● WHAT YOU SHOULD DO: In the rows running from the start through the line containing "Action: point(210,580)", change each "screenshot" to "screen capture" and write out those lines again with everything else unchanged.

[Text and item location entries]

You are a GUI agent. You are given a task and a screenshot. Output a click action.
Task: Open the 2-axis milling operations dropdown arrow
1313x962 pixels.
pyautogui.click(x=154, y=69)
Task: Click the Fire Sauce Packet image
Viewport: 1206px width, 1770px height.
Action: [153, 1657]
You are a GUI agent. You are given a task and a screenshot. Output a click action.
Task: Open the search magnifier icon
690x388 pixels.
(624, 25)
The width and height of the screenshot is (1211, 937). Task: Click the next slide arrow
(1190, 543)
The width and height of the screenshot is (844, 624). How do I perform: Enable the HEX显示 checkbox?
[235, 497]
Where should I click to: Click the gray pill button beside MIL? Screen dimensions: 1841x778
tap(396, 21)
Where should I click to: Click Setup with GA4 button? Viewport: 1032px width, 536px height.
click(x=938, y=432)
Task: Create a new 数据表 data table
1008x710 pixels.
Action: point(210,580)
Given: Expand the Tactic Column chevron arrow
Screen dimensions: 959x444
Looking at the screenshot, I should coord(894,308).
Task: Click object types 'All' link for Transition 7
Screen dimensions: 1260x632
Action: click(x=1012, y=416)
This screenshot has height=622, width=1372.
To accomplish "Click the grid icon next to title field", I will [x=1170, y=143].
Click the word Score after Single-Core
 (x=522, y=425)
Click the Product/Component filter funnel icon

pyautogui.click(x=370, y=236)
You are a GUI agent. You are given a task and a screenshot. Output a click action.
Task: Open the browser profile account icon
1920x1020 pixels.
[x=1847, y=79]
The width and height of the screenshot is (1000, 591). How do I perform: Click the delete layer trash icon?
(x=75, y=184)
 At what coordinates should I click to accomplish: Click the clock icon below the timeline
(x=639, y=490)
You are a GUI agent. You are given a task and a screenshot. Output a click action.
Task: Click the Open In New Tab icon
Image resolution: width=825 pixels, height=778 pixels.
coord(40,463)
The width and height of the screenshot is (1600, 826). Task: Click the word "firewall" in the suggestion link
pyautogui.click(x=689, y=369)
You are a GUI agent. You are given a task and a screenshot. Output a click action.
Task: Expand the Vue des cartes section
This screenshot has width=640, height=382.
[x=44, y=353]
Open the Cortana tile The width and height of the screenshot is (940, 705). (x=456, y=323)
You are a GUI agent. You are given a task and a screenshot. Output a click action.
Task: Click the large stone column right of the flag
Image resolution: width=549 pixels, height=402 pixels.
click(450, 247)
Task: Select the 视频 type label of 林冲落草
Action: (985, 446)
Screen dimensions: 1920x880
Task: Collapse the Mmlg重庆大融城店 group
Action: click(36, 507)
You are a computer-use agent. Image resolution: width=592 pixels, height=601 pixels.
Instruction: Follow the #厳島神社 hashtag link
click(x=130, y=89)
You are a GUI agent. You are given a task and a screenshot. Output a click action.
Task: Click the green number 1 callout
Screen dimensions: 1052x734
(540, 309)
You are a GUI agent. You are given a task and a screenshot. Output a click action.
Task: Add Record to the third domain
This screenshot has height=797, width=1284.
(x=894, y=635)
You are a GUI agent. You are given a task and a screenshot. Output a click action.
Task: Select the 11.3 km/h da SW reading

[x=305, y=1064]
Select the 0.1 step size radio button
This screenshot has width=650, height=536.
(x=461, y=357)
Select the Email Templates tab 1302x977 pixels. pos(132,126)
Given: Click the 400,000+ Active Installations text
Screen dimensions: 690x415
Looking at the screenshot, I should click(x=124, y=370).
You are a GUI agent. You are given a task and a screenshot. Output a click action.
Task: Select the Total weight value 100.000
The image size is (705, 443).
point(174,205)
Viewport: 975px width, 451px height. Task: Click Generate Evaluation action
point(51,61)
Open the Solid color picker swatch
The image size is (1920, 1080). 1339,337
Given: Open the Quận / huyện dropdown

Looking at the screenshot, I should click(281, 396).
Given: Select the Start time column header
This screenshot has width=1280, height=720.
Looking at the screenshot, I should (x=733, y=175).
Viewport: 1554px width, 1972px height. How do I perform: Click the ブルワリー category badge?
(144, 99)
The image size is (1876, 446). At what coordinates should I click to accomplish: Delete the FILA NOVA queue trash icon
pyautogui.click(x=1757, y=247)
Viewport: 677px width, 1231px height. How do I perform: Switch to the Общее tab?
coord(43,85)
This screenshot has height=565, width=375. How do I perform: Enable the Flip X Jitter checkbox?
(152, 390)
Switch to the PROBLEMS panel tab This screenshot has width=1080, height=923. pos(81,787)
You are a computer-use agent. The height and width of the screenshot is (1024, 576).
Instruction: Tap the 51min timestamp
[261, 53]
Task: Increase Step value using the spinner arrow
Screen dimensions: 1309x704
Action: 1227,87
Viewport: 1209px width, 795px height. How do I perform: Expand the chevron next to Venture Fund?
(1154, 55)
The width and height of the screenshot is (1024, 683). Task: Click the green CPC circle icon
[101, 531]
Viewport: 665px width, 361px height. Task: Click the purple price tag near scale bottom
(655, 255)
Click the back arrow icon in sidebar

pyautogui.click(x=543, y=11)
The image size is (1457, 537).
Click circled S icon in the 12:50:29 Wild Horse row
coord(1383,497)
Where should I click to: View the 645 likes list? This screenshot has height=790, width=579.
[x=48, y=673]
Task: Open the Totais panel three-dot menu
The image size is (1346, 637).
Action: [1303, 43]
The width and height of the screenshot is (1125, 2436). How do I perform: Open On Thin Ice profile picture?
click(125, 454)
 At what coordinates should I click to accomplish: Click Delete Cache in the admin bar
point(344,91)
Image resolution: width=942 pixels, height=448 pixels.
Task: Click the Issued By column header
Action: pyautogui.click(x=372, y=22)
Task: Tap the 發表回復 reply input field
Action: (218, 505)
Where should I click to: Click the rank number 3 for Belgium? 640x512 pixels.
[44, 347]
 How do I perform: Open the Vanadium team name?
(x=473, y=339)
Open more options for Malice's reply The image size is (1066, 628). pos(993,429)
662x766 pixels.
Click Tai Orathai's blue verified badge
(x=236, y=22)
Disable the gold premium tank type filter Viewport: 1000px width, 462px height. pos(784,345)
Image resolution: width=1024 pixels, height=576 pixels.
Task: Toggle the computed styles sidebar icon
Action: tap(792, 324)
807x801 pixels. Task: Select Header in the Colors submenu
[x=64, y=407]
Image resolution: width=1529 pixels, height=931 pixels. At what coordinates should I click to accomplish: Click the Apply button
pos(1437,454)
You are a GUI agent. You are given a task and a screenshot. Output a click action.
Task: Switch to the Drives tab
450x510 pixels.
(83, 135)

● SOLUTION TO THE PROBLEM:
You are a GUI agent. You are given a task and a screen capture. Output a click action.
Task: Open the 2-axis milling operations dropdown arrow
1313x962 pixels.
pyautogui.click(x=154, y=69)
Task: Click the Fire Sauce Packet image
Viewport: 1206px width, 1770px height.
Action: [153, 1657]
You are a GUI agent. You are given a task and a screen capture. Output a click action.
Task: Open the search magnifier icon
690x388 pixels.
(624, 25)
The width and height of the screen capture is (1211, 937). Task: Click the next slide arrow
(1190, 543)
The width and height of the screen capture is (844, 624). How do I perform: Enable the HEX显示 checkbox?
[235, 497]
Where should I click to: Click the gray pill button beside MIL? Screen dimensions: 1841x778
tap(396, 21)
Where should I click to: Click Setup with GA4 button? Viewport: 1032px width, 536px height.
click(x=938, y=432)
Task: Create a new 数据表 data table
1008x710 pixels.
Action: point(210,580)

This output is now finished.